▶ [Article]:
Deux moutons ont été éventrés la nuit de dimanche à lundi. Il s’agit de la première attaque du loup en plaine vaudoise depuis trois ans.

24 Heures – Publié: 10.02.2022, 19h00

Durant la nuit de dimanche à lundi, deux brebis du troupeau de Joël Fague ont été tuées par un loup.

JEAN-PAUL GUINNARD

«On essaie d’avoir du bétail heureux, mais…» Mais ces jours, les moutons sont confinés dans la ferme de Pierre-André Fague. Quatre jours après la macabre découverte de deux carcasses de brebis éventrées dans la nuit de dimanche à lundi, l’agriculteur de Trey avoue n’avoir pas encore retrouvé un sommeil normal. La tempête qui a traversé la Suisse cette nuit-là n’était pas la seule à faire du grabuge dans le village broyard: un loup a éventré deux moutons du troupeau du paysan de 56 ans. Il y a un mois, une attaque avait déjà été constatée dans la Broye, à Chandon (FR).

«À part une prédation sur un mouton en mai 2019 sur la commune de Paudex, nous n’avons pas connaissance d’autres attaques sur le plateau vaudois.»

Denis Rychner, chargé de communication à la DGE

Sur Vaud, il s’agit de la première attaque du loup en plaine depuis près de trois ans. Quand il avait relié la vallée de Joux depuis le Valais en 2014, le loup M38 avait fait des dégâts à Suchy et Corcelles-sur-Chavornay. «À part une prédation sur un mouton en mai 2019 sur la commune de Paudex, nous n’avons pas connaissance d’autres attaques sur le plateau vaudois», confirme Denis Rychner, conseiller en communication à la Direction générale de l’environnement (DGE).

Dans sa ferme bâtie en 1995, l’agriculteur soupire en montrant la douzaine de moutons de son exploitation, réunis désormais au milieu des vaches allaitantes: «Normalement, ils vivent en liberté autour de la stabulation, de jour comme de nuit, mais là, on les a réduits avec les vaches par sécurité.» Plus loin, trois brebis venant d’agneler sont protégées par un grillage avec leurs petits. Les deux congénères croquées par le loup auraient aussi dû mettre bas ces prochains jours. De peur, deux autres s’étaient déjà cachées au milieu des vaches la nuit de l’attaque.

▶ [Exercice écrit A]: Reprenez sous forme de liste numérotée les lignes de données, en partant de la ligne qui contient « Where should I click to: Click the green » et en terminant à la dernière ligne de données, sans garder les lignes vides.
Les lignes de données n'ont aucun lien avec l'article.

▶ [Extraits de données]:
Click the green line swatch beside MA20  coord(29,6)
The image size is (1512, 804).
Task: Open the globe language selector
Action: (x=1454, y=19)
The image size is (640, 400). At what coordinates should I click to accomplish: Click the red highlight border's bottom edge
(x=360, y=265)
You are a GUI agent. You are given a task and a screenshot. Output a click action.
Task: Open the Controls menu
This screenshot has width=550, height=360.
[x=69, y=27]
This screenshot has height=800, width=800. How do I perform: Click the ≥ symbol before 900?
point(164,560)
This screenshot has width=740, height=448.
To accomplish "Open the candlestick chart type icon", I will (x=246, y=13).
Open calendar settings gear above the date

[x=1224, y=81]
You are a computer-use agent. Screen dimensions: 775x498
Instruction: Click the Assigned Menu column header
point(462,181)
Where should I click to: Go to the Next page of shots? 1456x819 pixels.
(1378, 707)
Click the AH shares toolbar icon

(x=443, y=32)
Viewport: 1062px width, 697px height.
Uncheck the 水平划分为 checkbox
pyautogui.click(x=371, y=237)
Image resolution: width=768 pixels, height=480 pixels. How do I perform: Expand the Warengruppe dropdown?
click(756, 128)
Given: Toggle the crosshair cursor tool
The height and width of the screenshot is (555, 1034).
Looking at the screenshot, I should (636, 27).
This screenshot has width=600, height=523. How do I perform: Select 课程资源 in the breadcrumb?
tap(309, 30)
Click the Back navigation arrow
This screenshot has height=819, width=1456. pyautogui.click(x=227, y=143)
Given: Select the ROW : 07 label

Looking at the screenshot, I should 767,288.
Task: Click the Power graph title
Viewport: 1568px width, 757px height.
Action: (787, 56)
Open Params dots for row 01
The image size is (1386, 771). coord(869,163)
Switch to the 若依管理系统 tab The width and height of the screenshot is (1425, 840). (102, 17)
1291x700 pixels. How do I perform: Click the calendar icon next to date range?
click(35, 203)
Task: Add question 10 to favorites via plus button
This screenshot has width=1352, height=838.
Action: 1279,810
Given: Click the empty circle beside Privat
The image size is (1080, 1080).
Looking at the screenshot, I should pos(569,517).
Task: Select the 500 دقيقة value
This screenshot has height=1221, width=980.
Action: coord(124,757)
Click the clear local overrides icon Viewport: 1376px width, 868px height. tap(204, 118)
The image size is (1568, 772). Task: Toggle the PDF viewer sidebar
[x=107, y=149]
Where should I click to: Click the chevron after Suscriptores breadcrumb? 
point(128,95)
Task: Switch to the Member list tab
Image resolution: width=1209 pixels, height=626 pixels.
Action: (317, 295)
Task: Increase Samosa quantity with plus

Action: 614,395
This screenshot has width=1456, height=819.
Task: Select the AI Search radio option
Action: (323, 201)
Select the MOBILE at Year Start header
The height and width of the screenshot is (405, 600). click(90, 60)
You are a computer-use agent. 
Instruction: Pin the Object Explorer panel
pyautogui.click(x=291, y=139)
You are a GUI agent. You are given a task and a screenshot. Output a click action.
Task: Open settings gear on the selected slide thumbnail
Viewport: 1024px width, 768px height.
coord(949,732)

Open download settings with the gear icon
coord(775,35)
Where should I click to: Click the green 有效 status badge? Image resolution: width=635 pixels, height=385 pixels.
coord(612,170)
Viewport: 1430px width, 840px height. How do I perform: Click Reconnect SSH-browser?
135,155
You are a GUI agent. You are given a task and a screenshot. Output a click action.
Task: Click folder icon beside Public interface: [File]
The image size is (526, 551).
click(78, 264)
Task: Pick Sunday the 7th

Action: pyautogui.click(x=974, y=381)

▶ [Exercice écrit B]:
Répondez aux questions suivantes à partir de l'article :
(i) Combien de brebis du troupeau ont été tuées par le loup ?
(ii) En quelle année le loup M38 avait-il relié la vallée de Joux depuis le Valais ?
(iii) En quelle année la ferme de l'agriculteur a-t-elle été bâtie ?

▶ [Résultat de l'exercice A]:
1. Where should I click to: Click the green 有效 status badge? Image resolution: width=635 pixels, height=385 pixels.
2. coord(612,170)
3. Viewport: 1430px width, 840px height. How do I perform: Click Reconnect SSH-browser?
4. 135,155
5. You are a GUI agent. You are given a task and a screenshot. Output a click action.
6. Task: Click folder icon beside Public interface: [File]
7. The image size is (526, 551).
8. click(78, 264)
9. Task: Pick Sunday the 7th
10. Action: pyautogui.click(x=974, y=381)

▶ [Résultat de l'exercice B]:
(i) Deux brebis.
(ii) En 2014.
(iii) En 1995.